How to ensure order is kept in import from csv

  • I'm importing from csv text files & need to ensure row order is maintained. 

    I've already imported one file and then added an id field so order can be maintained from now on.  But how do I know order was kept during DTS & adding the id field?  I checked a few sample areas and it does seem to match the original file, but I can't check the entire 3 million rows manually.

    So what import methods can I use to be sure order is kept?

    Data: Easy to spill, hard to clean up!

  • If you are concerned with row order when retrieving data you must use the ORDER BY clause in the SELECT statement.  The ANSI standard says that without the ORDER BY clause, rows may be returned in many order, and that is what you are likely to get, regardless of the physical order the rows are stored in

    .

     

    Original author: https://github.com/SQL-FineBuild/Common/wiki/ 1-click install and best practice configuration of SQL Server 2019, 2017 2016, 2014, 2012, 2008 R2, 2008 and 2005.

    When I give food to the poor they call me a saint. When I ask why they are poor they call me a communist - Archbishop Hélder Câmara

  • You could create a clustered index on the target table that uses the same columns that determine the order of the rows in the source csv file.  That would ensure that the data rows in the table are physically ordered in the same manner as they are in your source data.  This is (I think) the only way to be sure that the data stored in the table is ordered the way you want.  

  • Then I assume I can be sure rows are transfered to the destination SQL table in the same order as the source csv file.

    I'll go with that (unless someone out there knows better) - and import into a table with a clustered index.

    Data: Easy to spill, hard to clean up!

  • Yes, the clustered index will ensure that the rows are physically ordered based on the columns you specify in the index.  Some things to bear in mind:  You can only have one clustered index per table (since it is determining the row order, it would not make sense that you can have more than one).  Essentially your clustered index has to define the primary key of the table.  You might want to take a look at the "Using Clustered Indexes" topic in Books Online.  Search for "clustered indexes, overview" in the BOL index.  Make sure you use only the minimum number of columns you need in the clustered index to ensure correct ordering and define your key. 

  • I understand clustered indexes.  What I don't fully understand is DTS. 

    My question:  If DTS imports a csv file with no primary key, will the resulting table be in the same order as the source csv file?  From testing the imported file, it seems to me that it is in the same order.  However, is this behavior guaranteed or by chance?

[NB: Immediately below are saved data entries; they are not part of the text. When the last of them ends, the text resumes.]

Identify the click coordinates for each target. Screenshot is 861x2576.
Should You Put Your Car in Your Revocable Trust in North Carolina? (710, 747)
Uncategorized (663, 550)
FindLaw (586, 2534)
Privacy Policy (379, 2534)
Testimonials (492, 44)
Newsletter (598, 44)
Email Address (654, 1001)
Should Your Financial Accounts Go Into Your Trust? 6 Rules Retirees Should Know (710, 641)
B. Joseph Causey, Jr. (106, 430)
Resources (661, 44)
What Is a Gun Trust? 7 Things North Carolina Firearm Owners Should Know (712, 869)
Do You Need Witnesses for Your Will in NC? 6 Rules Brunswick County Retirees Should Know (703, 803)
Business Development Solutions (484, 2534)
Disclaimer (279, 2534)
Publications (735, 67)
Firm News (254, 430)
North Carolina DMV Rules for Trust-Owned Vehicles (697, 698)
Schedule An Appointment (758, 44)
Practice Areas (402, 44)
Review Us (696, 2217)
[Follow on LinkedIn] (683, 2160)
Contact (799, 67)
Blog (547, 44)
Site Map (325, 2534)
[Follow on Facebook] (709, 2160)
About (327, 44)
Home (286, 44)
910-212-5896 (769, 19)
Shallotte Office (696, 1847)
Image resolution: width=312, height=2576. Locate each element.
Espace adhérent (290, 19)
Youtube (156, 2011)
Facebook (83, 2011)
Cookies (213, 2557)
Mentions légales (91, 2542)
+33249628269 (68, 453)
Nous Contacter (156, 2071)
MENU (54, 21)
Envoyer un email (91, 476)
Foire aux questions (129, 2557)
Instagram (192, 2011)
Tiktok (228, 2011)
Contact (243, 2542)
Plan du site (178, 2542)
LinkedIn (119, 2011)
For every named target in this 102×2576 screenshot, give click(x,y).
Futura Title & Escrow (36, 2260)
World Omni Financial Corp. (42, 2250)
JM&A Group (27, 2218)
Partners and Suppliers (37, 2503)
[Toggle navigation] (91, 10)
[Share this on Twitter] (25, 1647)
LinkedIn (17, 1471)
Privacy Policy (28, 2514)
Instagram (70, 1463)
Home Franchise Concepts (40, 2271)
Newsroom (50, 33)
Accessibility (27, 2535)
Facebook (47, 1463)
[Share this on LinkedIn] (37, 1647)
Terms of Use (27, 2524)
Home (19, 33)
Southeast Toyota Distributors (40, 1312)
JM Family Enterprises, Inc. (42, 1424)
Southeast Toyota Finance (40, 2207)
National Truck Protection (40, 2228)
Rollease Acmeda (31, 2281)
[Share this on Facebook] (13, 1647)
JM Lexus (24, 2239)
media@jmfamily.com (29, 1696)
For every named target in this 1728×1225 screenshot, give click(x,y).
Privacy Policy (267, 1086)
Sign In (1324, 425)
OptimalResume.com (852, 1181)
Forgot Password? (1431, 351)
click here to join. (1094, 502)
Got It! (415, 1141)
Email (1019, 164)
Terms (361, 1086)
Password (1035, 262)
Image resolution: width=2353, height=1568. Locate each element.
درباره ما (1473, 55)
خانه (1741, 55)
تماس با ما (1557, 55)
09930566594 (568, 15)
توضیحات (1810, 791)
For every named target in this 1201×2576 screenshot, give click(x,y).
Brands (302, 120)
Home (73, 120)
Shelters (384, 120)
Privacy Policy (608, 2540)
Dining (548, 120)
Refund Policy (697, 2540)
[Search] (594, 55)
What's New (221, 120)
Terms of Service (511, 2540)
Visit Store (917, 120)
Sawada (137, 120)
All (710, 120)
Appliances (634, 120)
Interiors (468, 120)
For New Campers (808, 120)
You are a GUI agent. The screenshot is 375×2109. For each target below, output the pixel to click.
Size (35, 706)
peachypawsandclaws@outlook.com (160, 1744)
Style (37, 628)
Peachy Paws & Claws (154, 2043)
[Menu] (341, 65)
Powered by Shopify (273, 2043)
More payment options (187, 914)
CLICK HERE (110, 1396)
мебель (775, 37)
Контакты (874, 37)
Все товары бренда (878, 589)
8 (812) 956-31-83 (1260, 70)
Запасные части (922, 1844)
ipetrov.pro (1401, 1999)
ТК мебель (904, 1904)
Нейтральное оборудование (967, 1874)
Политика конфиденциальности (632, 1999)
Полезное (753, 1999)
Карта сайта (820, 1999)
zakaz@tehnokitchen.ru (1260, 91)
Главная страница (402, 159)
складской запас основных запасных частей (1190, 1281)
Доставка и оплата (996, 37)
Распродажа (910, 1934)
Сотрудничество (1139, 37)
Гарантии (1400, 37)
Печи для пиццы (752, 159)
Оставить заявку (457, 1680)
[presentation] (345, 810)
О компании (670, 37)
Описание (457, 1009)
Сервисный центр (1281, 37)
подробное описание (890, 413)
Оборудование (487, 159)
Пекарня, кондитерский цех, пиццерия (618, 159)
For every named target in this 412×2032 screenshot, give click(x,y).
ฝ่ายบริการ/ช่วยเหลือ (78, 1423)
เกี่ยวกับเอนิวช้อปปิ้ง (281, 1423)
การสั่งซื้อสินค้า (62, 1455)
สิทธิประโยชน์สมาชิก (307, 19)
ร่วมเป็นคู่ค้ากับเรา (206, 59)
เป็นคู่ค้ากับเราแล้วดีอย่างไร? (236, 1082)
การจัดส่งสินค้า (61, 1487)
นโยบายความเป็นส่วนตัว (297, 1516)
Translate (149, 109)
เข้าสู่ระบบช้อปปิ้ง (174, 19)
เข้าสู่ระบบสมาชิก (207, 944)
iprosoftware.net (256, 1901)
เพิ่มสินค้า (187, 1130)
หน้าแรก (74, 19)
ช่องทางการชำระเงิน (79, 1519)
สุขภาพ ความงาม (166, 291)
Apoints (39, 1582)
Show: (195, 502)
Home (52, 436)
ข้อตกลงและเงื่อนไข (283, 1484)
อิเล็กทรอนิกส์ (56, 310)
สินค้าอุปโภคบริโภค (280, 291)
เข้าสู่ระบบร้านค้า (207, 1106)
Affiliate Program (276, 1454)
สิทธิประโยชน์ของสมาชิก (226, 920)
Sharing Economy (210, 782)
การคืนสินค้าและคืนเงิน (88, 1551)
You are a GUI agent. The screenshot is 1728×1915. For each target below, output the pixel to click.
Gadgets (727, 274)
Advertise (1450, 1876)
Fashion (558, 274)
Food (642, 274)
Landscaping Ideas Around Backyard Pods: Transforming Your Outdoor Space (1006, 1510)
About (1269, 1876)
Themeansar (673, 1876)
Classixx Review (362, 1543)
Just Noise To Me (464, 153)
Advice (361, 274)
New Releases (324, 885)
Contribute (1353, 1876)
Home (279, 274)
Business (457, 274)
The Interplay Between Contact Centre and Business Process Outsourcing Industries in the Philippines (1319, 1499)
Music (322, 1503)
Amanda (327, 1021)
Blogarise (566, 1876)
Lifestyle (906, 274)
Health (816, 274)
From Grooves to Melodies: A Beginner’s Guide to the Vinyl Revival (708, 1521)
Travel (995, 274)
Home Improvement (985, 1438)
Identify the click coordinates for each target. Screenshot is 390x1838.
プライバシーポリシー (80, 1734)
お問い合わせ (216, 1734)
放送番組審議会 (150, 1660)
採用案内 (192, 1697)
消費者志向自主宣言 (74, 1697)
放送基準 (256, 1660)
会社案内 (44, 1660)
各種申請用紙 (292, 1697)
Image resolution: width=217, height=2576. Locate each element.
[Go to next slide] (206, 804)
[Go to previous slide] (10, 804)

    Data: Easy to spill, hard to clean up!

  • Yes the order should be maintained on import from the CSV file thru DTS unless your table has a CLustered index that would cause a resort. Being however you say you have a IDENTITY column thou it should not.

  • The behaviour is NOT guaranteed.  You need to understand what is meant by 'order' in a relational database, and how this interacts with a DTS load.

    The physical order in which rows exist has no relevance to the actual order rows are presented to the user in a SELECT statement.  There is 1 and only 1 way to obtain rows from a relational database in a specified sequence and that is the ORDER clause.  If you do not use SELECT ... ORDER BY ... then any sequence of rows you obtain may not be repeatable.  There are many reasons for this, some of which are given below.

    Even if the table you are loading into exists in a single physical file and there is no cluster index, then the physical order in which the data is stored is not guaranted.  If the table exists in multiple physical files the physical order is even less guaranteed.  Even with a cluster index the physical order within the database is not guaranteed.

    When you are inserting rows into a table, SQL Server will allocate an extent of space for your table.  Assuming there is no cluster index and you have a large number of rows, this extent will be filled sequentially from start to end.  If more rows need to be inserted, a new extent will be obtained and rows inserted into that.  Extents are allocated to a table in the physical sequence they exist in the database.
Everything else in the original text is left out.